Required work
The reply must contain exactly the lines below from the one with "Given: Click 'alle" down to the one with "Task: Click the yellow", both included, and nothing more; please omit the pictures.

Data supplied
"""

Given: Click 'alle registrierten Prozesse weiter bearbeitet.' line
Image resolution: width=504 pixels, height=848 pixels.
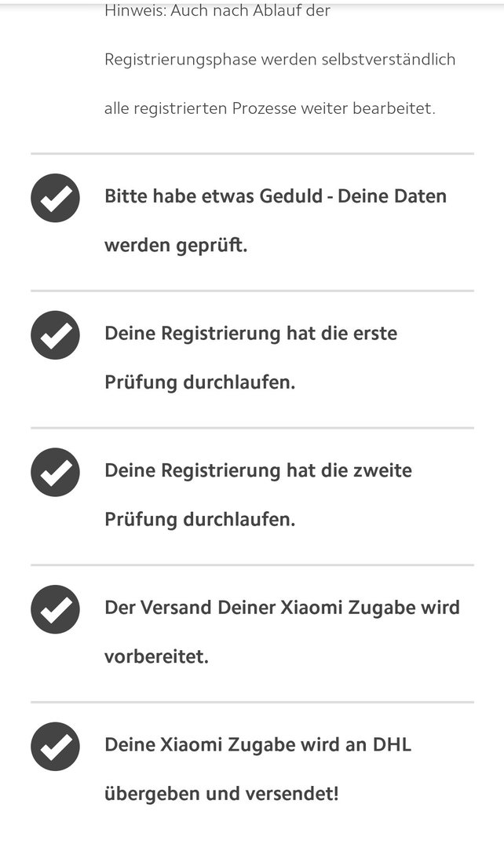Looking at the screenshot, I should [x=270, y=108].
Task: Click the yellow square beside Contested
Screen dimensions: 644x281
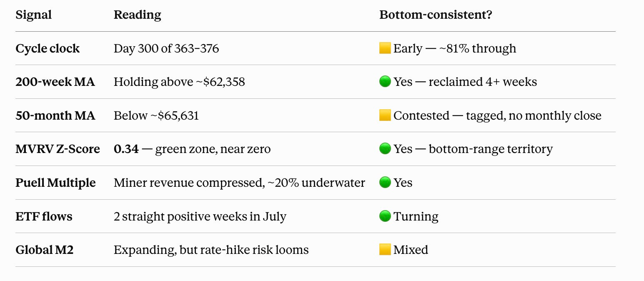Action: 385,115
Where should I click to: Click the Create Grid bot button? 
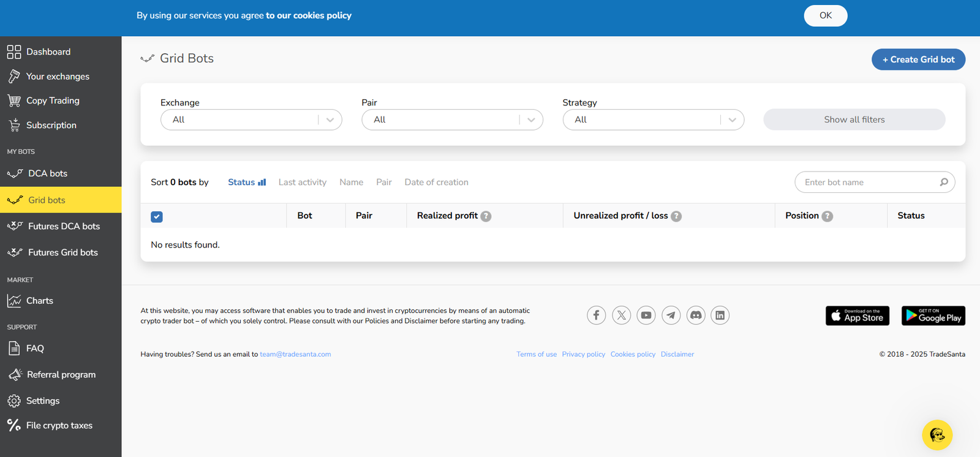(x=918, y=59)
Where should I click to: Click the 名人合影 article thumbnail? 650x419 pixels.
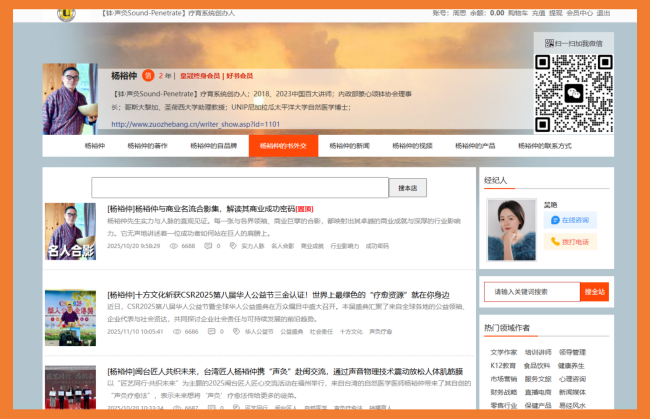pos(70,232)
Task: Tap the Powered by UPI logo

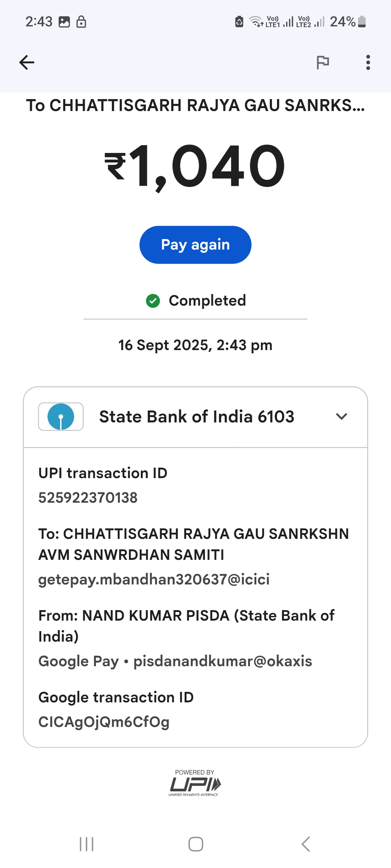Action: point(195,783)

"""
"""

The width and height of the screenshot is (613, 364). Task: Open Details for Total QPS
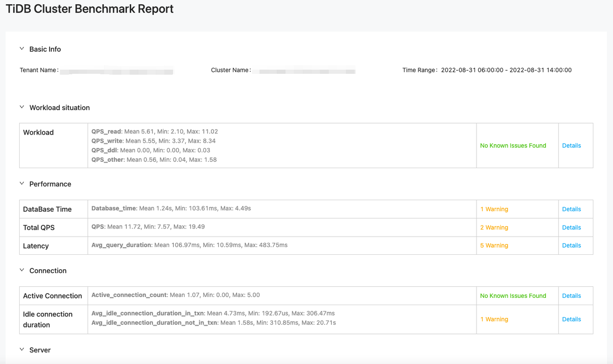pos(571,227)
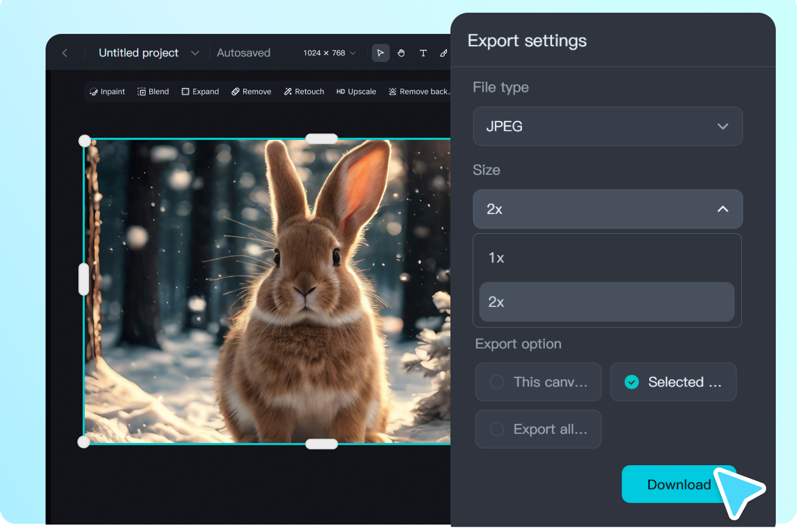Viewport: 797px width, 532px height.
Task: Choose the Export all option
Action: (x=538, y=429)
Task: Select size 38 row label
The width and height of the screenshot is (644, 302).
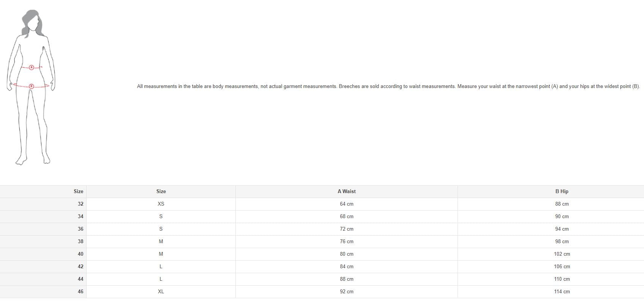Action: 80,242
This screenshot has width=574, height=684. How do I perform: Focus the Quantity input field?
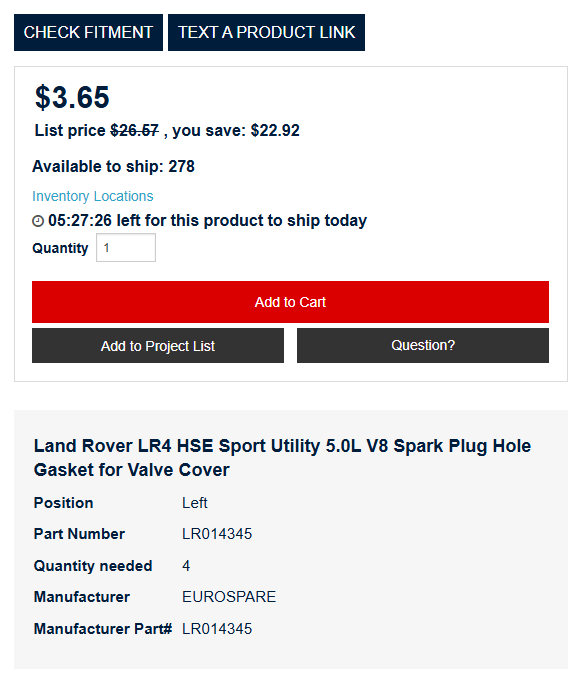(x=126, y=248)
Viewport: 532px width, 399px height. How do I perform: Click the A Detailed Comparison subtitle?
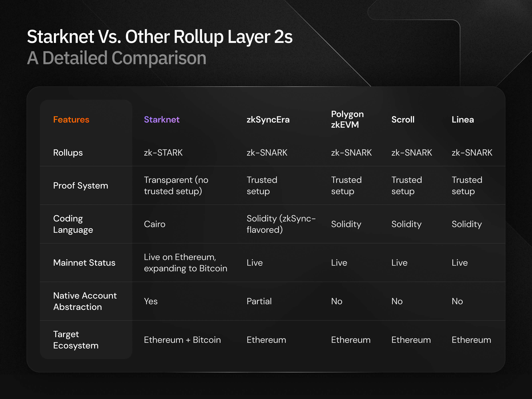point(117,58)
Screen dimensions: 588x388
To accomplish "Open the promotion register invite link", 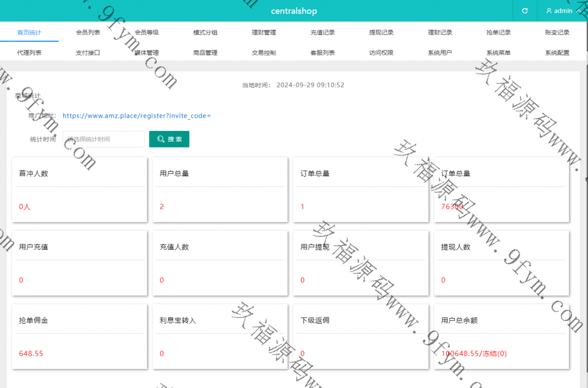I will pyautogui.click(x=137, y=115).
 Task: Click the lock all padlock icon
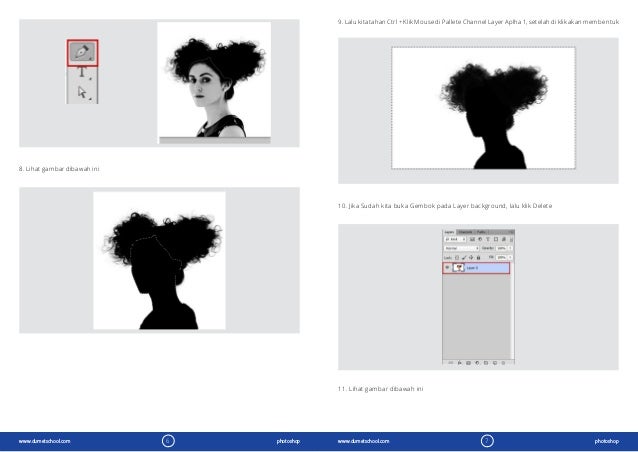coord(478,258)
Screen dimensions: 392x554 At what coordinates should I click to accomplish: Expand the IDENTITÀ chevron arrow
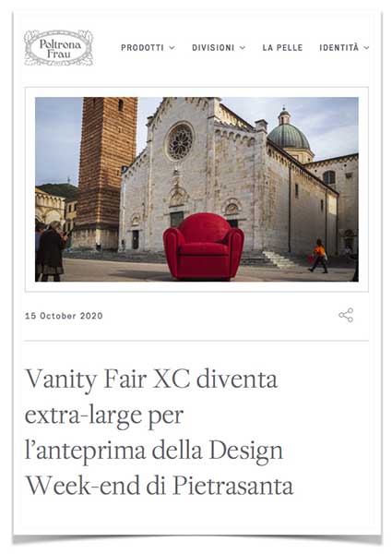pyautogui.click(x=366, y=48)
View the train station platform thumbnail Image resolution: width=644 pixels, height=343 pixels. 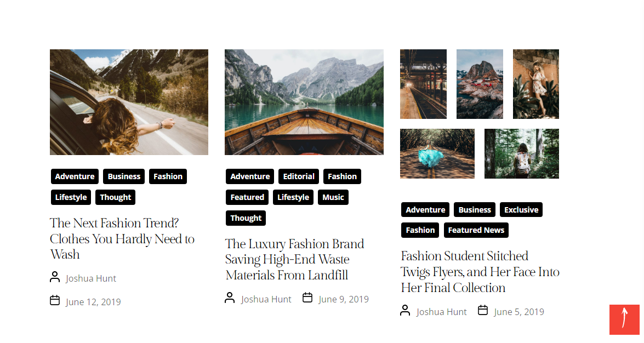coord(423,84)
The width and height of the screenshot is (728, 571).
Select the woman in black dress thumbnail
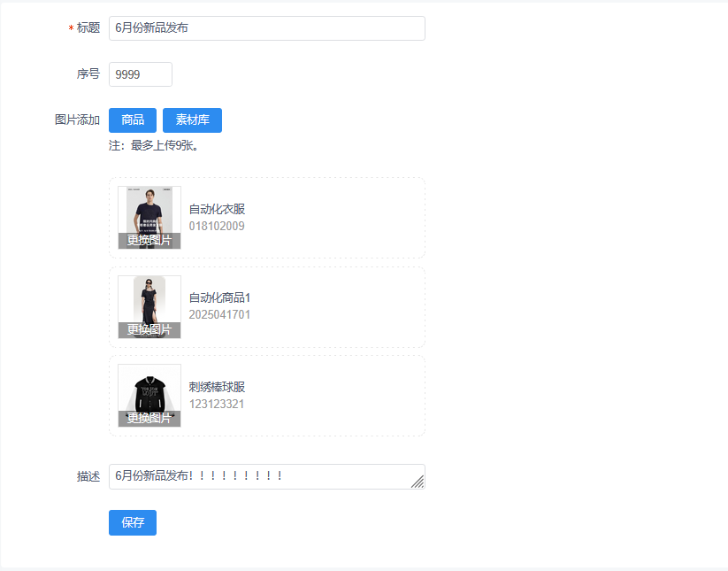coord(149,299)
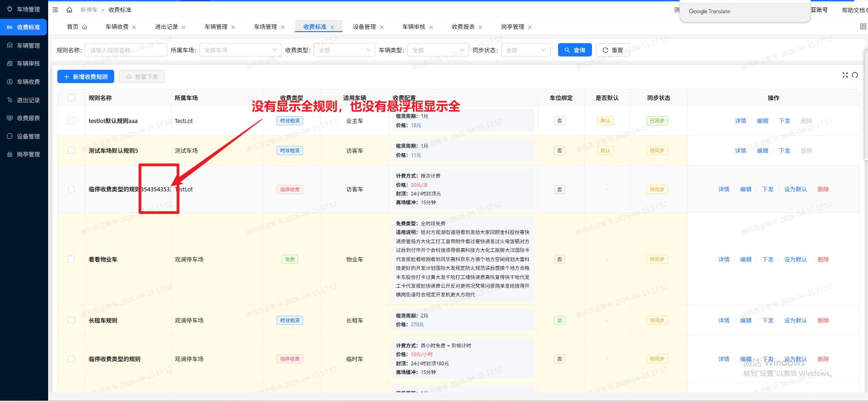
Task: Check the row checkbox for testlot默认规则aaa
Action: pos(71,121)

"""
"""

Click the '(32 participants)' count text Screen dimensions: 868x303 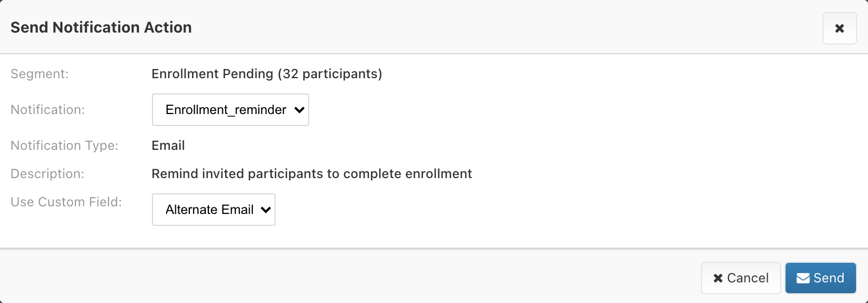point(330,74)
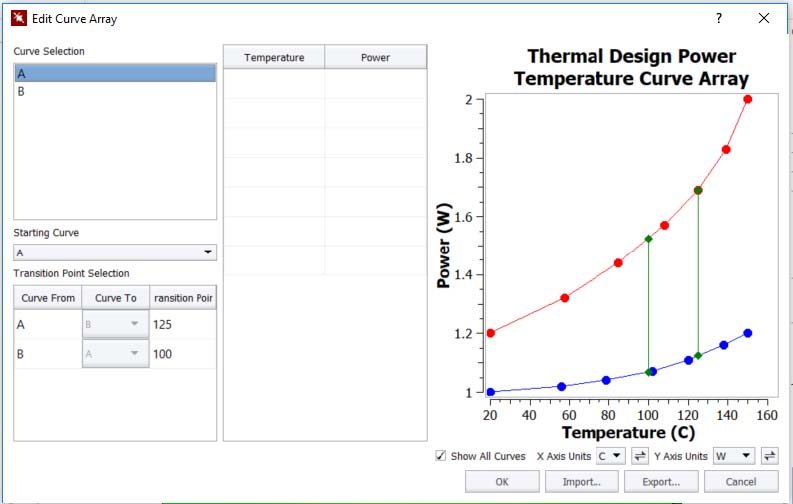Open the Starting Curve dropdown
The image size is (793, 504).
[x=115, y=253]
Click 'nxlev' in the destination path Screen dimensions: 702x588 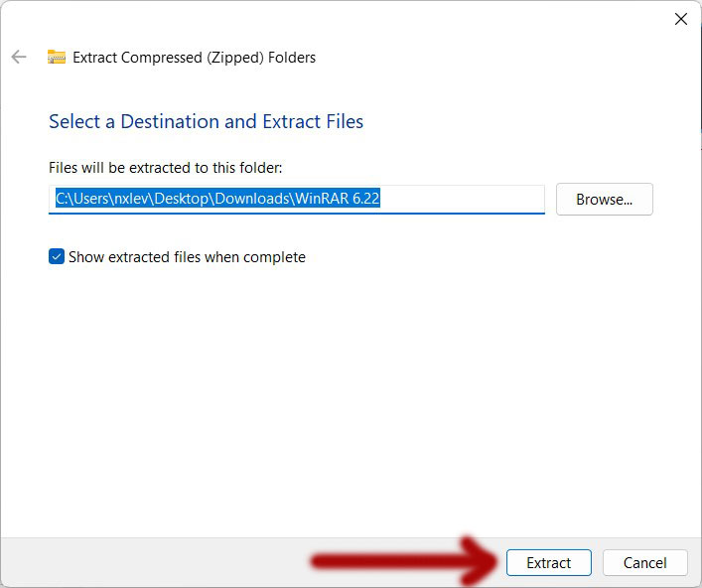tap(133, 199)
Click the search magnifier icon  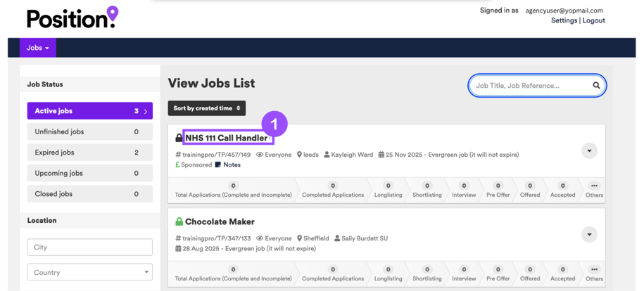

"""

Result
Given: Click 'alle registrierten Prozesse weiter bearbeitet.' line
Image resolution: width=504 pixels, height=848 pixels.
Looking at the screenshot, I should [x=270, y=108].
Task: Click the yellow square beside Contested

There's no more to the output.